Invece Federer giocò male nei momenti decisivi della partita, e soprattutto non sfruttò due matchpoint – cioè punti validi per la vittoria – sul punteggio di due set pari: nessun giocatore prima di Djokovic era mai riuscito a vincere una finale a Wimbledon annullando due matchpoint. Anche al tie-break decisivo Federer sembrò pagare un po’ di tensione, al contrario del suo avversario, inflessibile. Il dibattito sulla nuova regola si può ridurre a questo esempio: chi è favorevole sostiene che non sarebbe cambiato molto con un tie-break sul 6-6 invece che sul 12-12; chi è contrario fa notare che la maggiore lunghezza ha aggiunto giocate e scambi che hanno reso quella partita ancora più memorabile.

Dopo aver vinto Djokovic esultò in modo pacato, assaggiando qualche filo d’erba del centrale di Wimbledon: «Non ho festeggiato perché è stato un sollievo», disse (Clive Brunskill/Getty Images)

Anche il tennis femminile ha avuto problemi di partite lunghissime e sfinenti per le tenniste, nonostante si giochi sempre al meglio dei tre set. Anche in questo caso, qualcuno ha ricordato con nostalgia partite emozionanti che non sarebbero state possibili con la nuova regola. La più lunga di sempre nel tennis femminile fu un ottavo di finale degli Australian Open del 2011 tra Francesca Schiavone e la russa Svetlana Kuznetsova, vinto dall’italiana in 4 ore e 44 minuti. Schiavone annullò sei matchpoint, di cui tre consecutivi sull’8-7 per l’avversaria al terzo set. «Spero di poter far vedere il dvd di questo match a mio figlio, un giorno», disse dopo la partita. Arrivò però ai quarti di finale molto stanca e perse contro Caroline Wozniacki, che aveva superato il turno precedente in appena un’ora e 20 minuti.

Il problema della disparità di energie come quella nel match fra Schiavone e Wozniacki nel tennis del Grande Slam esiste da sempre, e anzi: un tempo era anche più problematica.
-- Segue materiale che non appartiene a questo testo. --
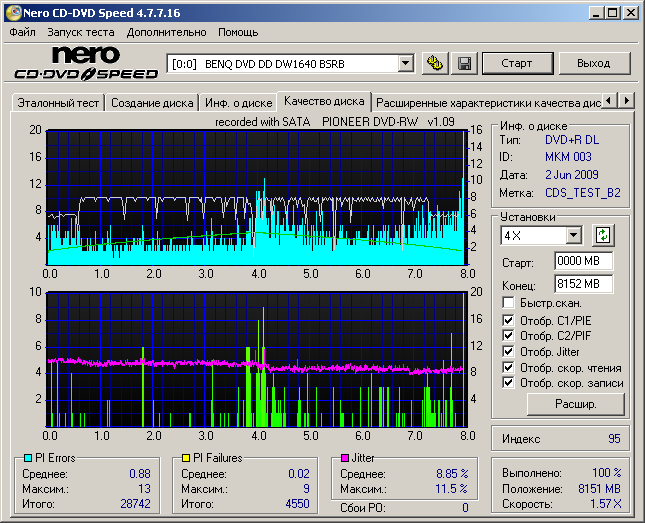Image resolution: width=645 pixels, height=523 pixels.
Task: Uncheck the Отобр. C1/PIE checkbox
Action: click(x=509, y=319)
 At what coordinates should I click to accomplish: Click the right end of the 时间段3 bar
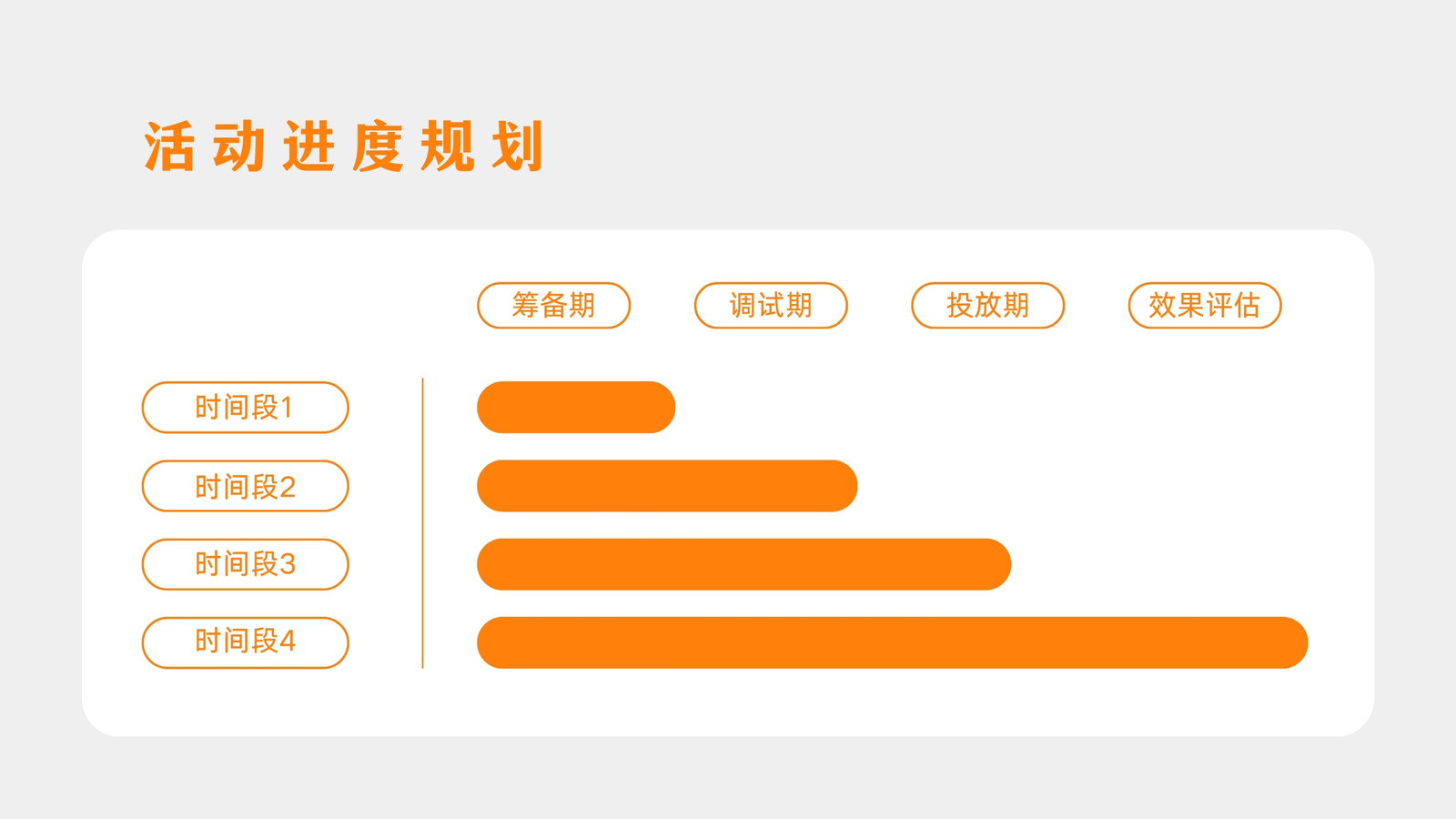(997, 564)
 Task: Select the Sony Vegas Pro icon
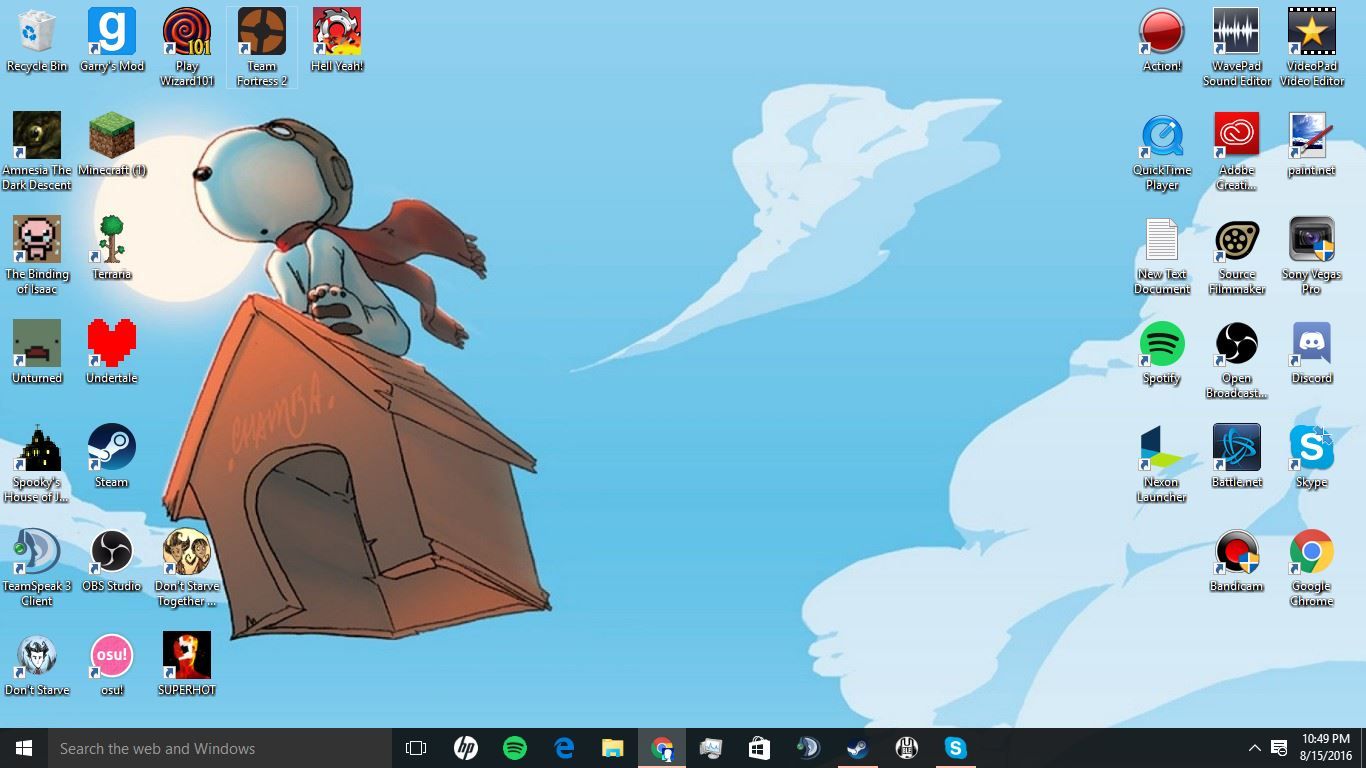pos(1311,241)
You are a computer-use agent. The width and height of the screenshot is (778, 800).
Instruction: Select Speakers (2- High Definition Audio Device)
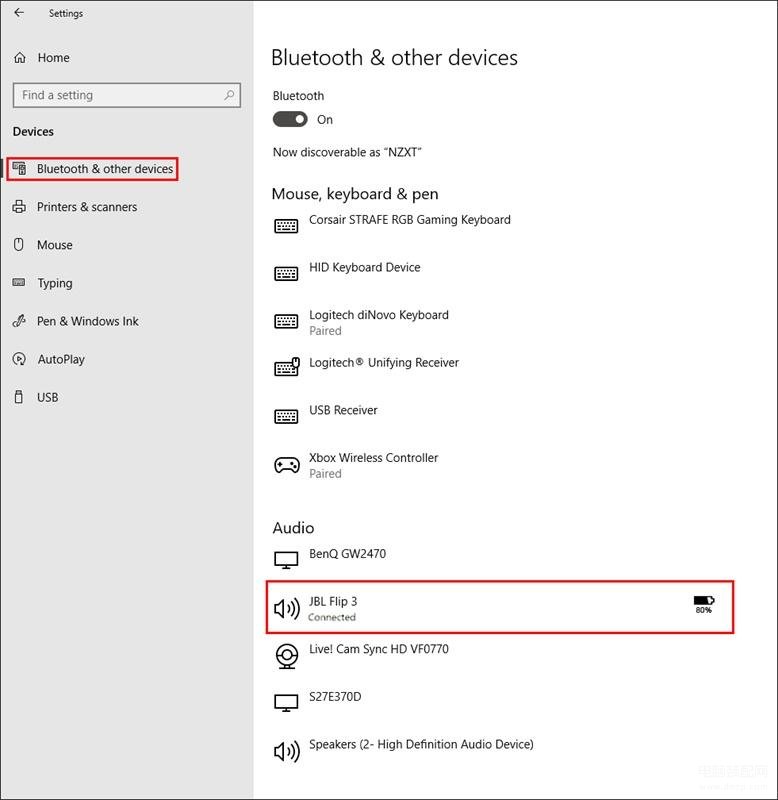[x=421, y=744]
Fino al 1970 nei tornei dello Slam non era previsto alcun tie-break, in nessun set. Era quindi possibile vedere punteggi come quello del primo turno di Wimbledon 1969 tra gli statunitensi Pancho Gonzales e Charlie Pasarell: 22-24, 1-6, 16-14, 6-3, 11-9, distribuiti su due giorni di gioco. La Davis Cup, la massima competizione maschile a squadre per nazionali, mantenne questo formato addirittura fino al 1989. I tie-break però furono introdotti per tutti i set meno che il quinto, che venne omologato agli altri solo nel 2016.

Pensare che una partita di tennis agli Slam possa essere potenzialmente infinita, insomma, fa parte del fascino di questo sport da sempre, ma è comunque una caratteristica che non verrà eliminata dalla nuova regola: per vincere un game, un set o un tie-break, anche quelli a 10 punti, nel tennis bisogna comunque avere due punti di vantaggio sull’avversario, altrimenti si prosegue a oltranza. Fino a oggi il maggior punteggio registrato in un tie-break è stato 24-22, raggiunto lo scorso febbraio nella semifinale del torneo di Dallas tra gli statunitensi Reilly Opelka e ancora John Isner.